--- start EXTRACTED DATA ---

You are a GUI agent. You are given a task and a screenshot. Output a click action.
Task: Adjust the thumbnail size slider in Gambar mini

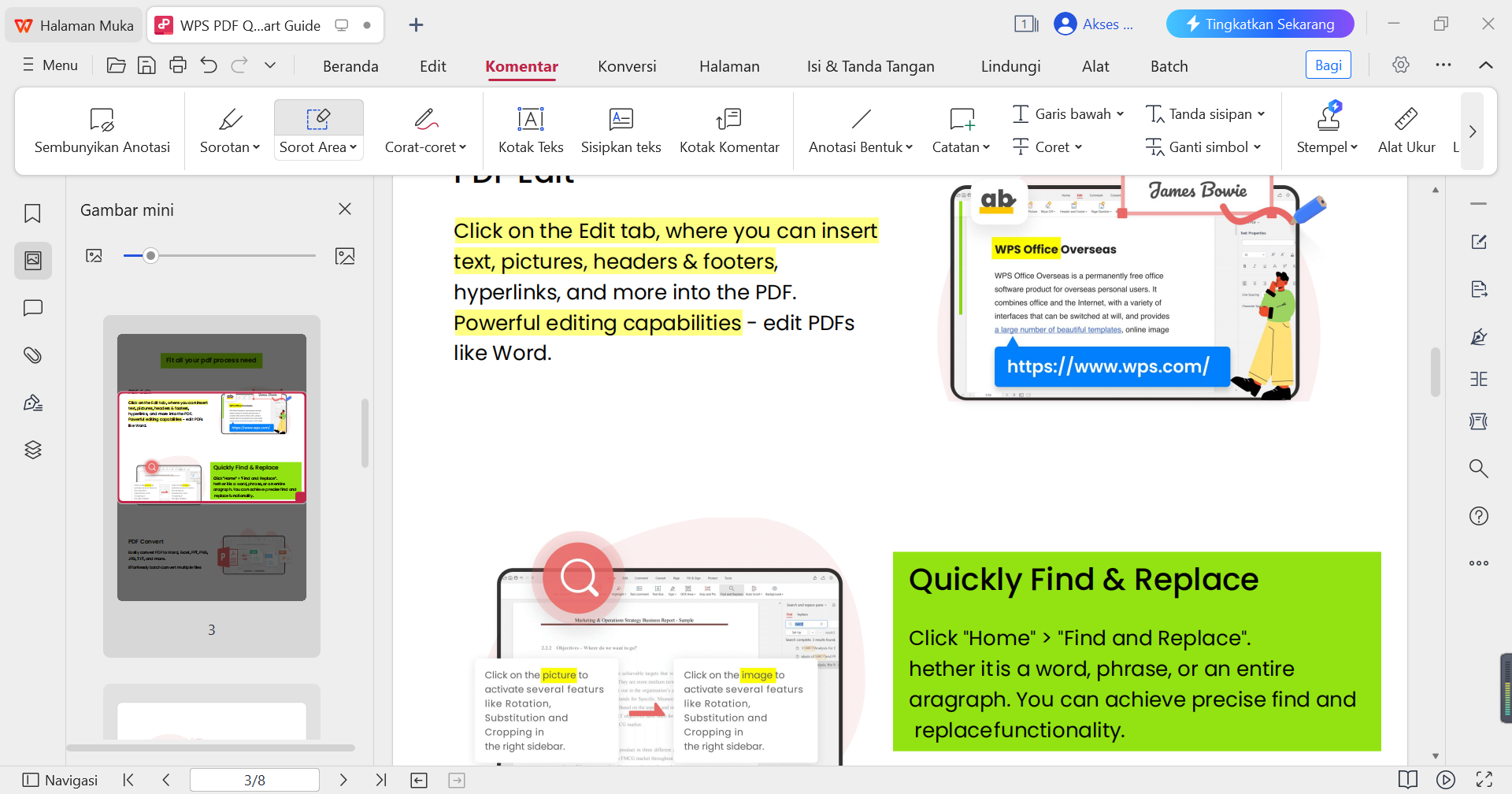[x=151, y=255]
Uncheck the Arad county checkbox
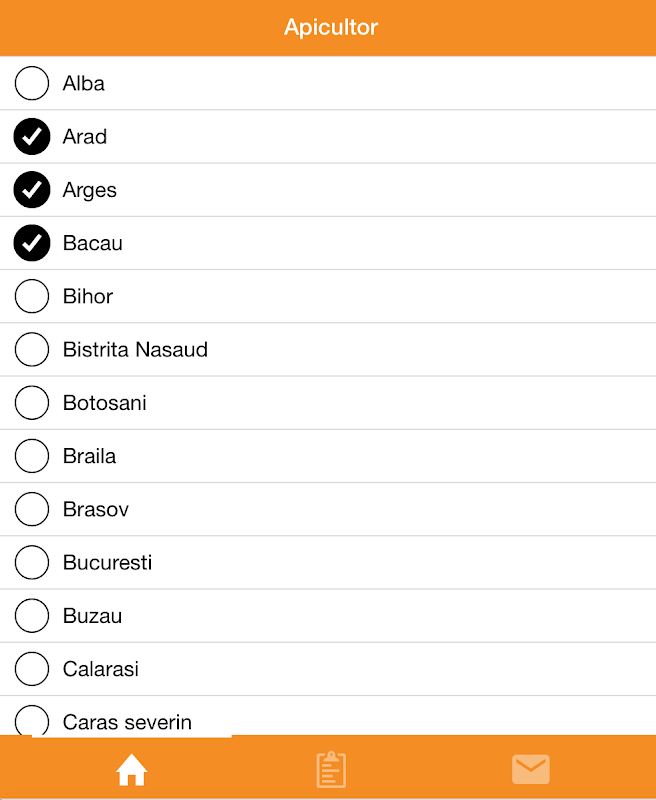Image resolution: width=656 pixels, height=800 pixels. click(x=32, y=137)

--- end EXTRACTED DATA ---

> AIM:
Swap every "checkbox" in the records for "check box", keeping everything else the same, and leave the pictures out of your output.

> RESULT OF THIS EXERCISE:
You are a GUI agent. You are given a task and a screenshot. Output a click action.
Task: Adjust the thumbnail size slider in Gambar mini

[x=151, y=255]
Uncheck the Arad county check box
Image resolution: width=656 pixels, height=800 pixels. click(x=32, y=137)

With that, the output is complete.